◆ Exercise ◆
The answer should consist of the full listing below, repeated exactly and free of pictures.

◆ Supplied material ◆
═══

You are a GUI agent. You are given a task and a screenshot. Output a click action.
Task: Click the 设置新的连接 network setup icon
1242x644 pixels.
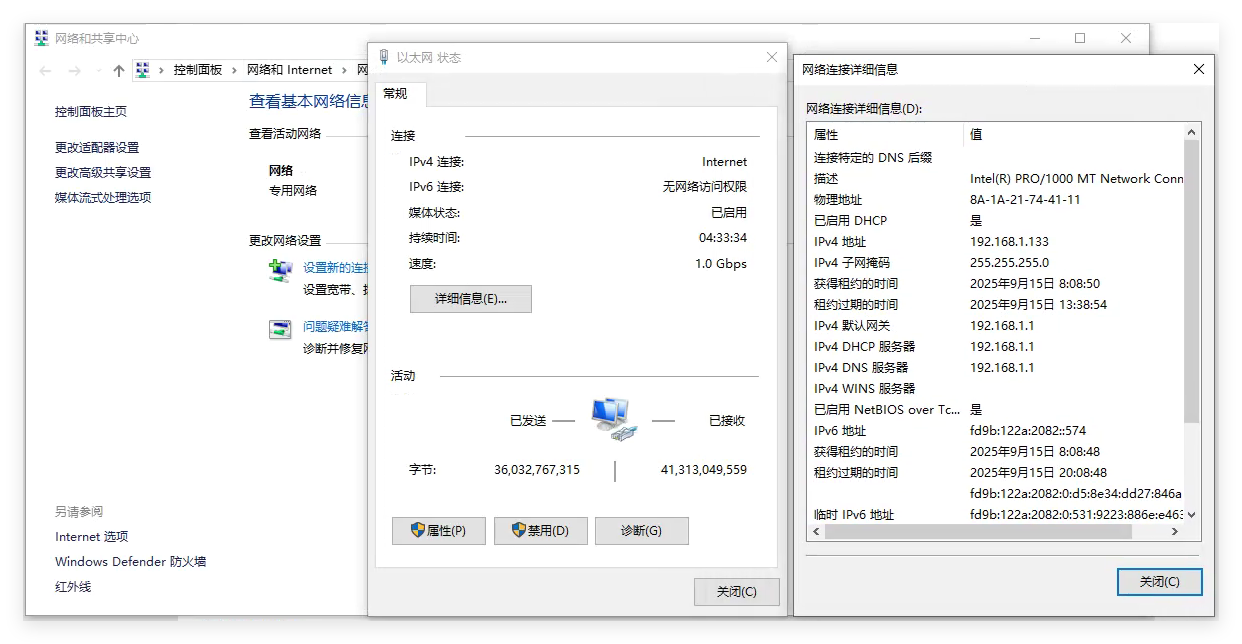(280, 270)
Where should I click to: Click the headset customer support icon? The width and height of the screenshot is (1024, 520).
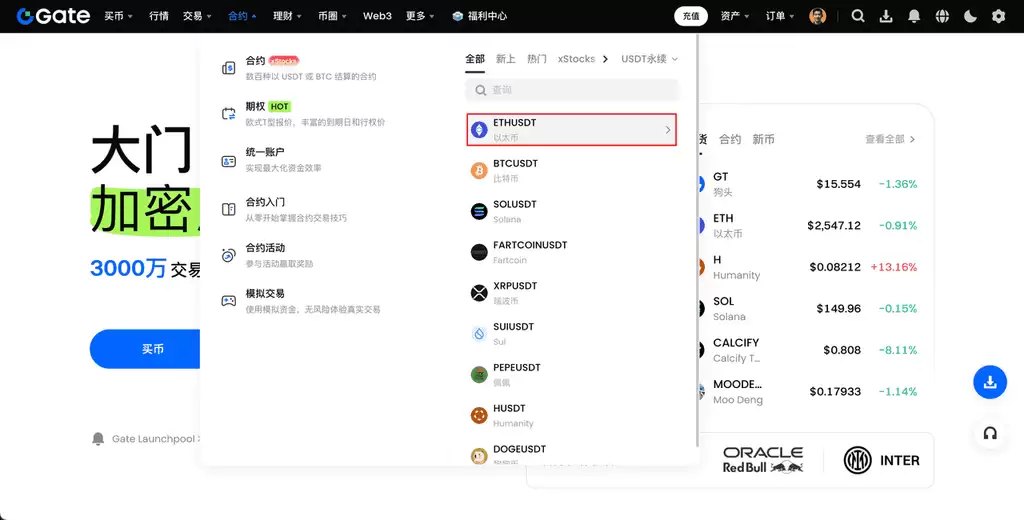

═══

◆ Response ◆
You are a GUI agent. You are given a task and a screenshot. Output a click action.
Task: Click the 设置新的连接 network setup icon
1242x644 pixels.
(280, 270)
Where should I click to: Click the headset customer support icon? The width and height of the screenshot is (1024, 520).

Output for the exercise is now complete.